Matrix Decomposition Perspective for Accuracy Assessment of Item
Response Theory
- URL: http://arxiv.org/abs/2203.03112v1
- Date: Mon, 7 Mar 2022 03:17:41 GMT
- Title: Matrix Decomposition Perspective for Accuracy Assessment of Item
Response Theory
- Authors: Hideo Hirose
- Abstract summary: This paper focuses on the performance of the reconstructed response matrix.
We have found that the performance of the singular value decomposition method and the matrix decomposition method is almost the same when the response matrix is a complete matrix.
- Score: 0.0
- License: http://arxiv.org/licenses/nonexclusive-distrib/1.0/
- Abstract: The item response theory obtains the estimates and their confidence intervals
for parameters of abilities of examinees and difficulties of problems by using
the observed item response matrix consisting of 0/1 value elements. Many papers
discuss the performance of the estimates. However, this paper does not. Using
the maximum likelihood estimates, we can reconstruct the estimated item
response matrix. Then we can assess the accuracy of this reconstructed matrix
to the observed response matrix from the matrix decomposition perspective. That
is, this paper focuses on the performance of the reconstructed response matrix.

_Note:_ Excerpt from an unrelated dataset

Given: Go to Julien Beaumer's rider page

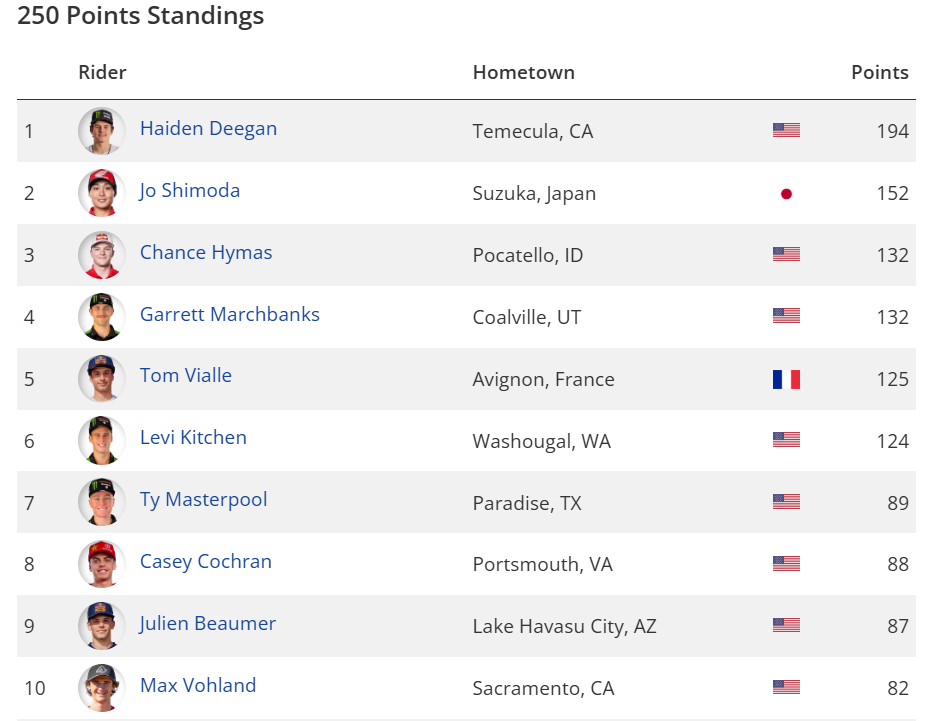Looking at the screenshot, I should [x=208, y=624].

To compare the performance of the item response theory with others, we provided
the two kinds of low rank response matrix by approximating the observed
response matrix; one is the matrix via the singular value decomposition method
when the response matrix is a complete matrix, and the other is the matrix via
the matrix decomposition method when the response matrix is an incomplete
matrix. We have, firstly, found that the performance of the singular value
decomposition method and the matrix decomposition method is almost the same
when the response matrix is a complete matrix. Here, the performance is
measured by the closeness between the two matrices using the root mean squared
errors and the accuracy. Secondary, we have seen that the closeness of the
reconstructed matrix obtained from the item response theory to the observed
matrix is located between the two approximated low rank response matrices
obtained from the matrix decomposition method of k= and k=2 to the observed
matrix, where k indicates the first k columns use in the decomposed matrices.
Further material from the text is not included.